TASK INPUTS:
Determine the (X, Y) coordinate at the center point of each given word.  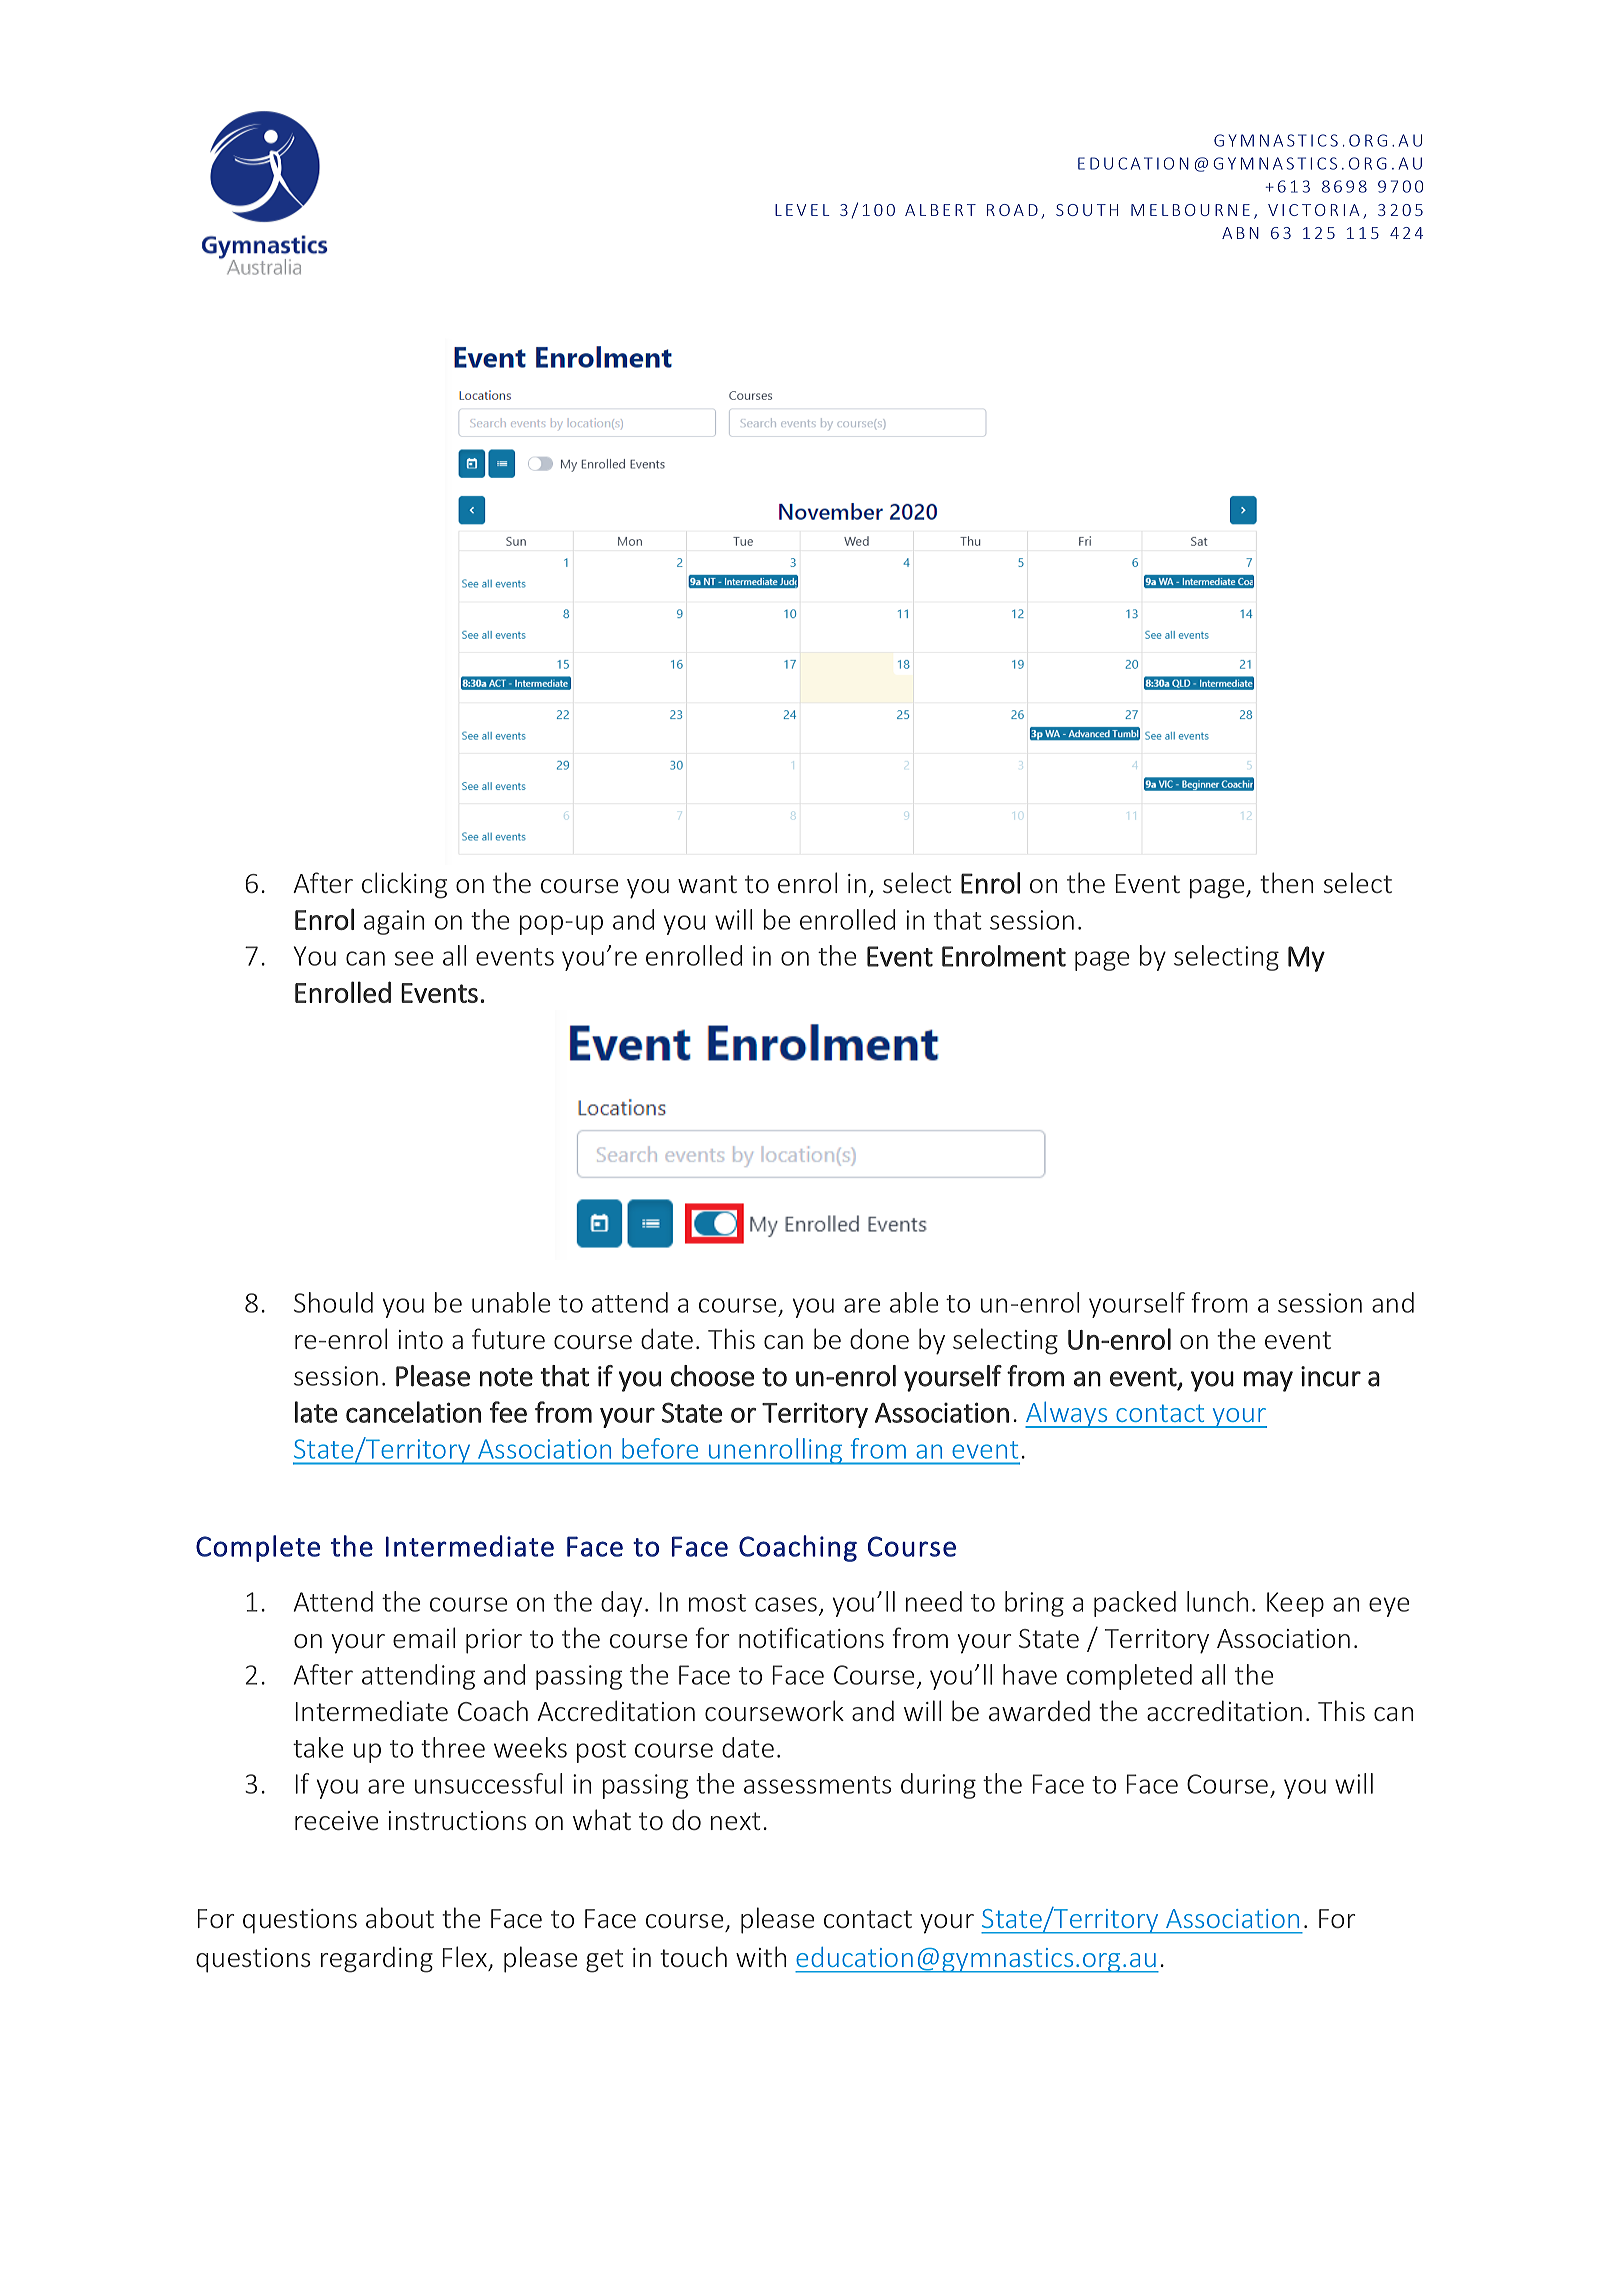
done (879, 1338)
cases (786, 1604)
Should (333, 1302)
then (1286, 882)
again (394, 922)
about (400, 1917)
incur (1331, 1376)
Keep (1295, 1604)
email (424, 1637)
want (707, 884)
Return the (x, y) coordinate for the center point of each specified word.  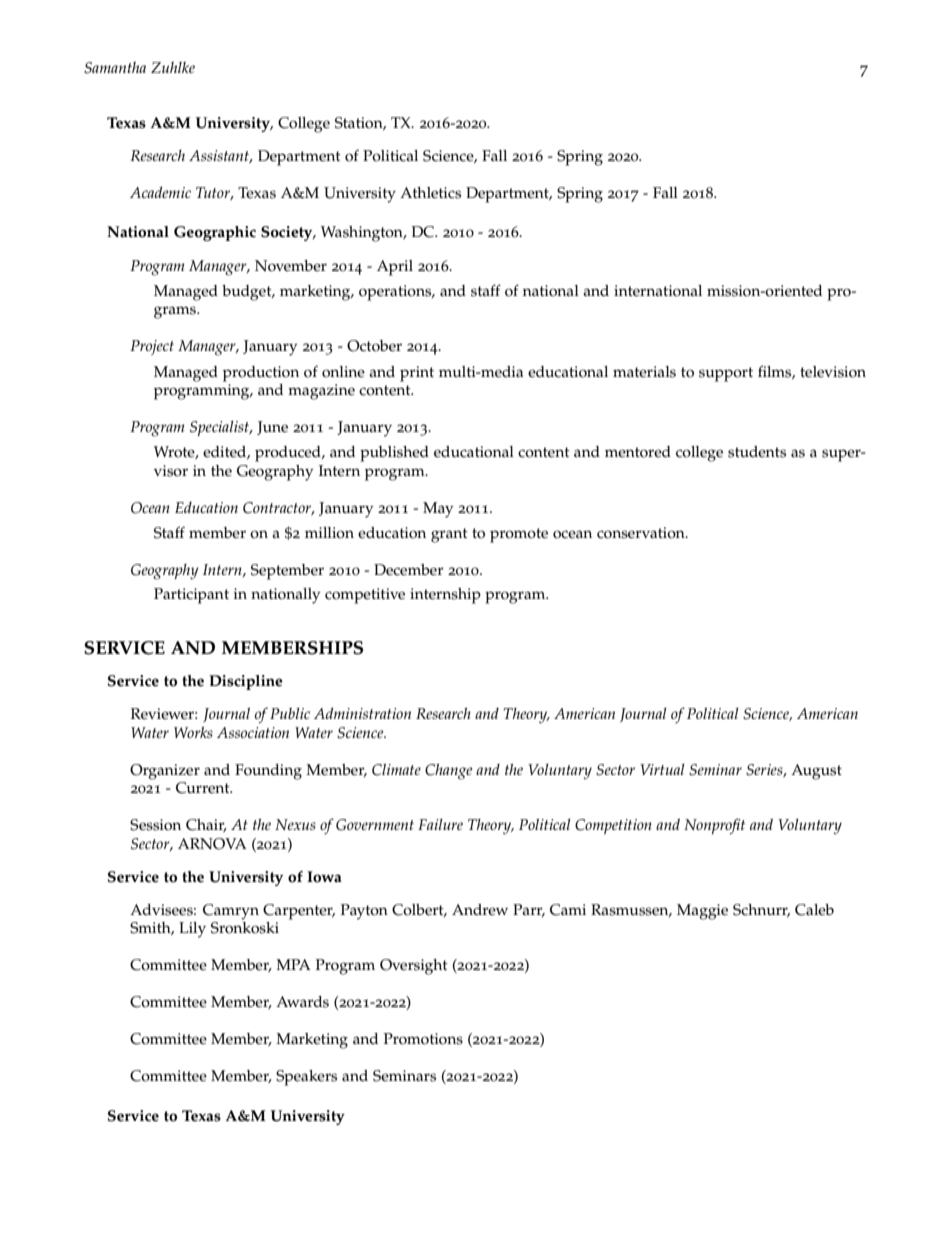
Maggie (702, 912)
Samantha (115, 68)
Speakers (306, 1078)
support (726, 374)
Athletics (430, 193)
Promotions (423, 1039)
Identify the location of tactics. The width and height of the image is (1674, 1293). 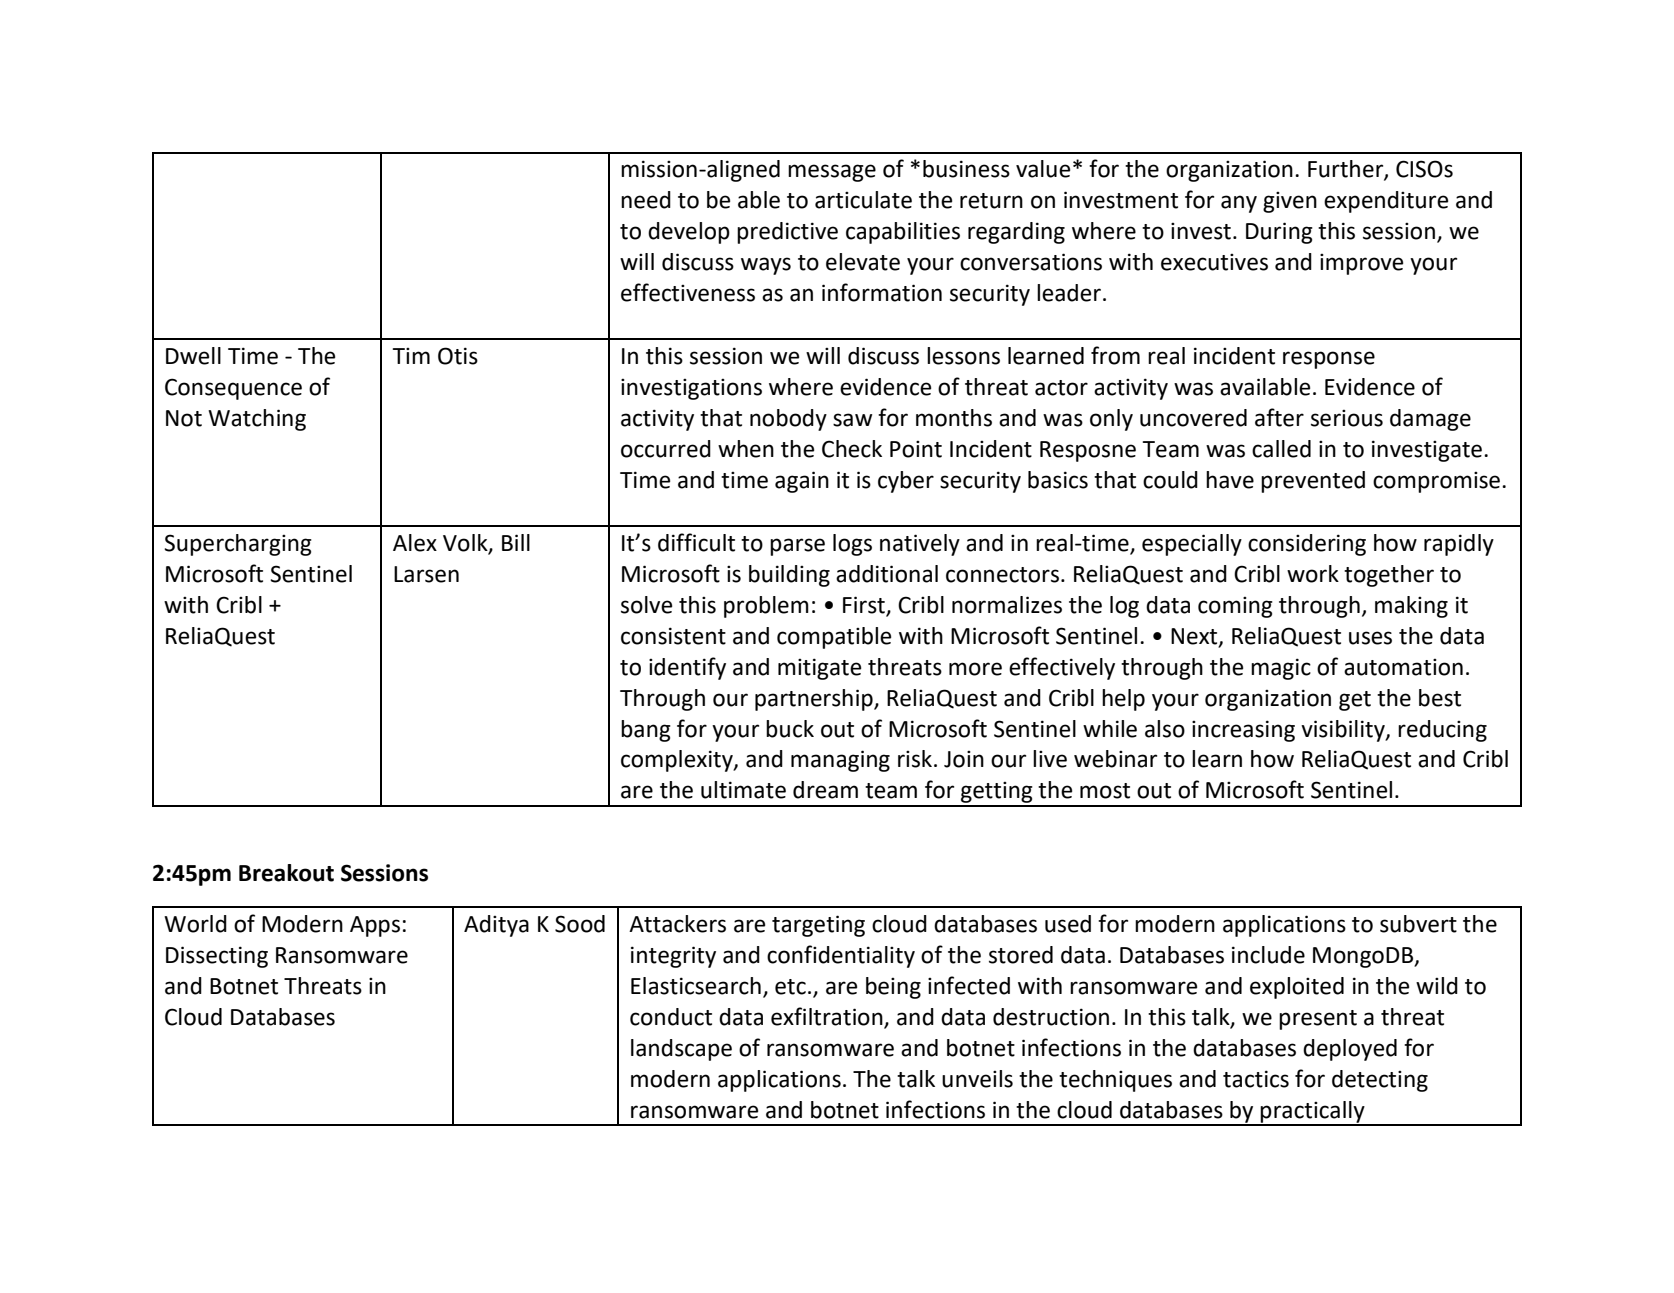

DIRECTIONS:
Convert every line of the records above into a Markdown table with the columns "No." and "Entry", numbering the rows in order and omitting blank lines. Leave the pictures out.

ANSWER:
| No. | Entry |
|---|---|
| 1 | Determine the (X, Y) coordinate at the center point of each given word.   |
| 2 | done (879, 1338) |
| 3 | cases (786, 1604) |
| 4 | Should (333, 1302) |
| 5 | then (1286, 882) |
| 6 | again (394, 922) |
| 7 | about (400, 1917) |
| 8 | incur (1331, 1376) |
| 9 | Keep (1295, 1604) |
| 10 | email (424, 1637) |
| 11 | want (707, 884) |
| 12 | Return the (x, y) coordinate for the center point of each specified word.   |
| 13 | Maggie (702, 912) |
| 14 | Samantha (115, 68) |
| 15 | Speakers (306, 1078) |
| 16 | support (726, 374) |
| 17 | Athletics (430, 193) |
| 18 | Promotions (423, 1039) |
| 19 | Identify the location of tactics. The width and height of the image is (1674, 1293).  |